Clinicians can now see exactly what resources are needed and when – allowing them to accurately diagnose and treat patients.

“The overwhelming brief for this project was patient safety,” explained Mark Brinsden, a trauma and orthopaedic consultant at University Hospitals Plymouth. “Scanning products before surgery reduces the risk of human error and, due to automatic electronic stock replacement processes, reduces the likelihood of operations being cancelled.

“Staff morale has also been increased because people who are designed to care for patients can spend more time caring for patients, rather than on the reordering and re-equipping of stores.”

University Hospitals Coventry and Warwickshire NHS Trust also took GS1 standards on board to make its blood tracking system compliant with regulations.

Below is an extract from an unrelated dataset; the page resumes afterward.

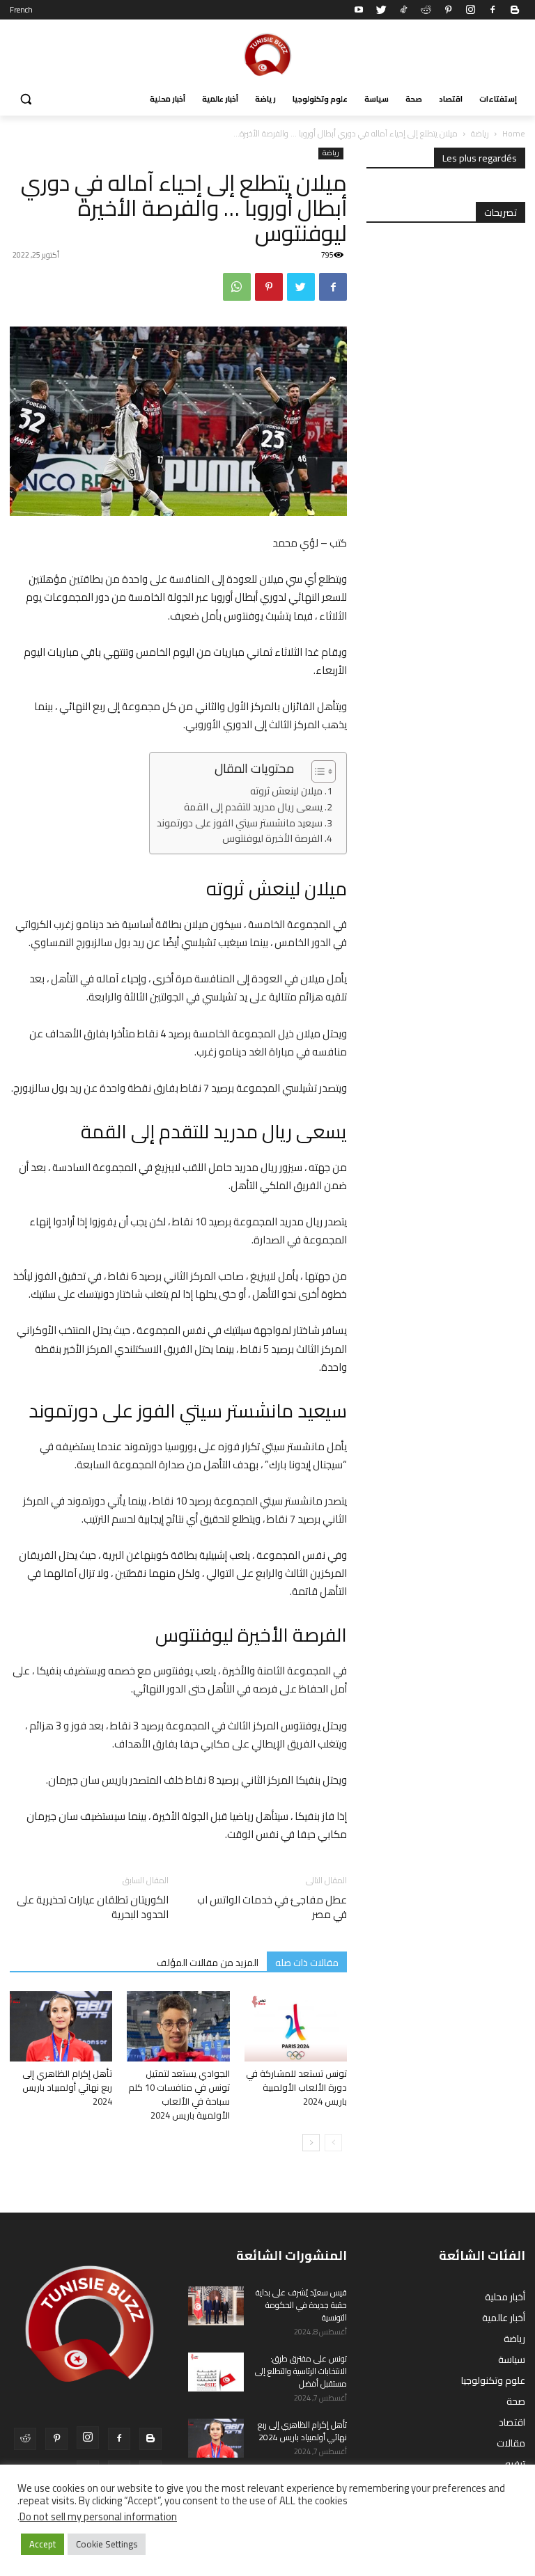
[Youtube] (358, 9)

As a major centre for trauma care, introducing barcodes to wristbands and documentation has given clinicians confidence in identifying and treating patients throughout the transfusion process.

What’s more, they can now use a one-nurse checking system, helping to free up resources. It’s all helped to improve accuracy, efficiency, and patient care.

With GS1 standards, clinicians can be in the right place at the right time, with laser-like focus on the one thing they’re are there to do: provide outstanding patient care.